As an example, one study might consider “relaxing music” to be New Age ambient music composed on a synthesizer. A different study might feature something atmospheric by Nusrat Fateh Ali Khan. Still another might use Samuel Barber’s Adagio For Strings. But if the listener dislikes New Age or Diwali music, that will negatively affect results. Also, one “New Age” track or Khan track will sound quite different from the next, adding more uncertainty to results. We don’t even know if there are no vocals, like in that first New Age track, or if there are extensive use of vocalizations, like in the Gabriel/Khan piece. And, finally, if they’ve seen the film Platoon, they’ll have a wildly different (probably depressive) reaction to Adagio For Strings than someone who considers it just a pleasant classical work for strings.

Unfortunately, more studies than I care to count will simply say, “relaxing music,” giving no indication of what that actually means, or they may describe the music too vaguely.
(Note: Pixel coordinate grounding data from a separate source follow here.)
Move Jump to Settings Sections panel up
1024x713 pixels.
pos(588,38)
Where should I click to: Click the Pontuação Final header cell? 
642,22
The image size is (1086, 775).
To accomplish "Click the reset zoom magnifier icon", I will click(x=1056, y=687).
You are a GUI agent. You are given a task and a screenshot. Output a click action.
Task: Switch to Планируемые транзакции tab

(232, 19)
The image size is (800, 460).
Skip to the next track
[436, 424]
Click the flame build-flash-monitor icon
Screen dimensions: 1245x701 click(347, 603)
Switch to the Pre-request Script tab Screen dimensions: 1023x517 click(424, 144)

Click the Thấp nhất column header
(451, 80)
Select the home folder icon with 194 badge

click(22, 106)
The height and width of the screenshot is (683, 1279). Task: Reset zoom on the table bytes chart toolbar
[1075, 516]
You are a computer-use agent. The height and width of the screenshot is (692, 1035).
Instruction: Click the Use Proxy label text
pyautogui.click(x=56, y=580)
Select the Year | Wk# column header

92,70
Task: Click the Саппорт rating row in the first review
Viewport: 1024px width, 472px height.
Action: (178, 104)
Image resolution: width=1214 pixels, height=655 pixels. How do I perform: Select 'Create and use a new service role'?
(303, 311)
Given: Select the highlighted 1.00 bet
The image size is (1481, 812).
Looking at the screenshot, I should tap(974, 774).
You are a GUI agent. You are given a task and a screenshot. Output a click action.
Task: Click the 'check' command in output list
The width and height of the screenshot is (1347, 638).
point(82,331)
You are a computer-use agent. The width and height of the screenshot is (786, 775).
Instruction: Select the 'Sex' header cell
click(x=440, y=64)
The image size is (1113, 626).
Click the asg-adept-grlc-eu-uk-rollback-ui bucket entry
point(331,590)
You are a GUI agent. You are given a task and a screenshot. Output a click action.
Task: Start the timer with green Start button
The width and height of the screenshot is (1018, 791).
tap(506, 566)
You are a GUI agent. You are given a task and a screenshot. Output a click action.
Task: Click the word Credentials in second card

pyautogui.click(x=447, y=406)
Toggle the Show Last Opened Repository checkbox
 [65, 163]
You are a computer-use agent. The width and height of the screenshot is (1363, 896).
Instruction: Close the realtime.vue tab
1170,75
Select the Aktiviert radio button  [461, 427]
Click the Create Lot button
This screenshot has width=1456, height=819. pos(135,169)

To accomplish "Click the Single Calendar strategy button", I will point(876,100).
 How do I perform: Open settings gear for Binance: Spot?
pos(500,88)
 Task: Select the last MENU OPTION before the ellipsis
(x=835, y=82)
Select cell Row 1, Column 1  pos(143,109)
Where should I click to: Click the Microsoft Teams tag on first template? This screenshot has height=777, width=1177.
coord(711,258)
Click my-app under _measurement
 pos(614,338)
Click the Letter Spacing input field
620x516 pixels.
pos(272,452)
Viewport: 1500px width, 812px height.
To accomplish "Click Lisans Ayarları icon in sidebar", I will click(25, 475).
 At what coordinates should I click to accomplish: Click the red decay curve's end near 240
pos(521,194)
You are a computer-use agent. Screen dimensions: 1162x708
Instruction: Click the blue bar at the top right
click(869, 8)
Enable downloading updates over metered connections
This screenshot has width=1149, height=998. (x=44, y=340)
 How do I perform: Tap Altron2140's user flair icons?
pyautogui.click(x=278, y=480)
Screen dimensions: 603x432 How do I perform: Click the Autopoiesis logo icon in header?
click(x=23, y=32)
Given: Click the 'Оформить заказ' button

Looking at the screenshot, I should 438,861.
Same goes for “stimulating music,” which could be anything from hair metal to dubstep. This all adds up to mean scanning technology such as PET, EEG, or fMRI will read very different brain activations from one study to the next, despite the studies claiming similar situations. I will discuss the myth of relaxing music in the next post in this series.

Take another example, the ever-popular drum circle. It’s used in many forms of music therapy with proven positive results [1][2][3][4]. However, no current study exists (that I could find) that looks at the differences between music therapy featuring group drumming and, e.g., group theater therapy. Both have similar positive effects on stress levels, negative thought loops, and addictive or destructive behavior. But a classic drum therapy session has a leader, same as theater therapy, who is guiding everyone in their actions, cracking jokes, generally easing everyone’s mood and getting people working together. It’s a positive collaborative social engagement. So, what’s the difference between drumming and theater? Is there any such difference? Or does it simply need to be any affirmating group activity?

Or, let’s take a new form of therapy called Guided Imagery and Music (GIM) which reliably reduces stress-related neurochemicals. The main study regarding this shows that the treatment is less effective than when the images are shown in silence. However, the study fails to test with only music and no imagery. What if their results were simply the difference between boredom and non-boredom? If they had been in silence, but asked to walk in a slow circle, would that have had similar results? Boredom, too, we will discuss in later posts.

The difficult question often boils down to this: What can music do for the brain that other forms of stimuli cannot?

One thing we can at least address is a more complete standardization to describing the auditory stimuli in research environments when specifying the exact recording or including an MP3 (or similar) is, for whatever reason, not an option. Even when this is possible, the paper should include as specific data in text form as possible regarding the audio stimuli used. While this series will be quite dense in its subject matter, it should all relate, more or less, to better understanding and description of music and its key ingredients.

The Shoulders of Giant Steps

While many of the papers sourced in this and subsequent parts come from a variety of sources, special mention must go to Michael H. Thaut and Daniel Levitin, two major proponents for rigorous, evidence-based neurological music research. Without their efforts, much of the source material in this humble article simply series would not exist, nor would I have had the examples on which to base the overall tone and attempts at best practices. I also plan to share quite a lot of other people’s music, mostly through YouTube or Spotify. If you hear something you like, please consider purchasing their work or subscribing to the relevant streaming channels.

Summary

How humans organize sound will inform our method of classification for use in a lab. We’ll see how historical musical can often be categorized by relevant brain region or activity, and how de-emphasizing one aspect of music means other aspects move in to become the primary focus of attention (so to speak). Next, we will be discussing more in-depth the issue of establishing a scientific control in music research.